Law and Mol (Law 2002b; Law & Mol 2001; Mol & Law 1994) provide us with additional ways of describing technological practice. They suggest the metaphor of fluid space, which helps account for different performances of the technology. This chapter moves from the relational imaginary of the network to a spatial imaginary of patterns of relations, of which the network is only one among multiple performances of the technology.
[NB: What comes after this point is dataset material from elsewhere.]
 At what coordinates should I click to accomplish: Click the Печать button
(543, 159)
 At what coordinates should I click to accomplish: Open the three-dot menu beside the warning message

A Second Examination of Femtedit
Optional Components
In the network pattern of relations, each component does its job and stays in place. In the Femtedit network, the children's connection to the online feature of the virtual environment was maintained through common tasks given to mixed groups of children from the two schools and through the graphic ruins of the Femteditians' homes, which were built in the online 3D virtual environment and provided the children with a location for online collaboration.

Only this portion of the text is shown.